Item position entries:
■ ■ ■

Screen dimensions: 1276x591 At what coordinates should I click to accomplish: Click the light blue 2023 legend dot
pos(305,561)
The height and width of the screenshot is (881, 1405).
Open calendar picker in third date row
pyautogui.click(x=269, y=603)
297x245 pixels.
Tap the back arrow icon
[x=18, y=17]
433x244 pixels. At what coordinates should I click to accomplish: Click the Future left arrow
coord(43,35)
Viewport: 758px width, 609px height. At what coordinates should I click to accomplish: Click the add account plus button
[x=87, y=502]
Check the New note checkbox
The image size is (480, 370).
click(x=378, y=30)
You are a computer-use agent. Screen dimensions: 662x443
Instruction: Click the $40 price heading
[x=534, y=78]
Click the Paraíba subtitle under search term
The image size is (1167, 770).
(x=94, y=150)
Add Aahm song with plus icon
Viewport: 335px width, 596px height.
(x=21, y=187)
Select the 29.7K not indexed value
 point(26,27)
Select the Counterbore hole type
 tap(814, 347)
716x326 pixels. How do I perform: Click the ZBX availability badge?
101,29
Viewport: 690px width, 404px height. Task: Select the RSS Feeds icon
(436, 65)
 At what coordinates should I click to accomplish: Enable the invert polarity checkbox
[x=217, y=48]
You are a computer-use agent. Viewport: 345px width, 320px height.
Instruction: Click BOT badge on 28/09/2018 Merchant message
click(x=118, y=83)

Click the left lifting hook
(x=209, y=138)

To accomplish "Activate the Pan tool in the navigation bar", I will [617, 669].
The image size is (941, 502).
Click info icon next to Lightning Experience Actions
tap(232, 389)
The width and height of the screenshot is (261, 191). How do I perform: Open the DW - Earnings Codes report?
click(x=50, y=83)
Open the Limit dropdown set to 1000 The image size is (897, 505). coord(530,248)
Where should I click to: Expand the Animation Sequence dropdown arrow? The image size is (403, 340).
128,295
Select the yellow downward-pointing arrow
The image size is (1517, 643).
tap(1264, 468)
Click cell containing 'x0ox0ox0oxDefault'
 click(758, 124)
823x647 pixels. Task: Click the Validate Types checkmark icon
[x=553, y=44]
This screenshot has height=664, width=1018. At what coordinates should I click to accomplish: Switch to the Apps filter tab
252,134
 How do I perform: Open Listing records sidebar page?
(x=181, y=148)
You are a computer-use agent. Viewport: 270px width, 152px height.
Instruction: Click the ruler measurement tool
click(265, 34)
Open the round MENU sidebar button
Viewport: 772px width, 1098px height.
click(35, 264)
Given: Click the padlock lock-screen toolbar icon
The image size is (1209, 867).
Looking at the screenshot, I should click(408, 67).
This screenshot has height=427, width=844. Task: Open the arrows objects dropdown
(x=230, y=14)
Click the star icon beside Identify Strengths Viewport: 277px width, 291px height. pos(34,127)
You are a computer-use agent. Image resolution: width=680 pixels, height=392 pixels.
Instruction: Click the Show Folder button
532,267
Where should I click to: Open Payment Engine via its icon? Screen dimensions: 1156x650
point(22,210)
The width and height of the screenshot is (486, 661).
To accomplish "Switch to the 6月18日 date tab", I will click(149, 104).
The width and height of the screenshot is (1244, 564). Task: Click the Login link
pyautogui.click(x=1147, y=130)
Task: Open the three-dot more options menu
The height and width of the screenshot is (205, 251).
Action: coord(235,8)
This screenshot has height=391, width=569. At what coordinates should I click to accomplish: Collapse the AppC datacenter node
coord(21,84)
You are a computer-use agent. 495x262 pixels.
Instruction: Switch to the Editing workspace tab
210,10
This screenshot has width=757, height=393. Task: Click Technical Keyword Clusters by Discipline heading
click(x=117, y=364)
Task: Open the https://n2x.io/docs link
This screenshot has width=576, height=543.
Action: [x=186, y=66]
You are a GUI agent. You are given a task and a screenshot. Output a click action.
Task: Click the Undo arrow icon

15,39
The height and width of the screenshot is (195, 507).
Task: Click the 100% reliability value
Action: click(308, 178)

■ ■ ■

• _Work instructions_: Reproduce the lines of the listing verbatim, starting at the line containing "Where should I click to: Expand" and ending at the line containing "(x=181, y=148)".

• _Completed task_:
Where should I click to: Expand the Animation Sequence dropdown arrow? The image size is (403, 340).
128,295
Select the yellow downward-pointing arrow
The image size is (1517, 643).
tap(1264, 468)
Click cell containing 'x0ox0ox0oxDefault'
 click(758, 124)
823x647 pixels. Task: Click the Validate Types checkmark icon
[x=553, y=44]
This screenshot has height=664, width=1018. At what coordinates should I click to accomplish: Switch to the Apps filter tab
252,134
 How do I perform: Open Listing records sidebar page?
(x=181, y=148)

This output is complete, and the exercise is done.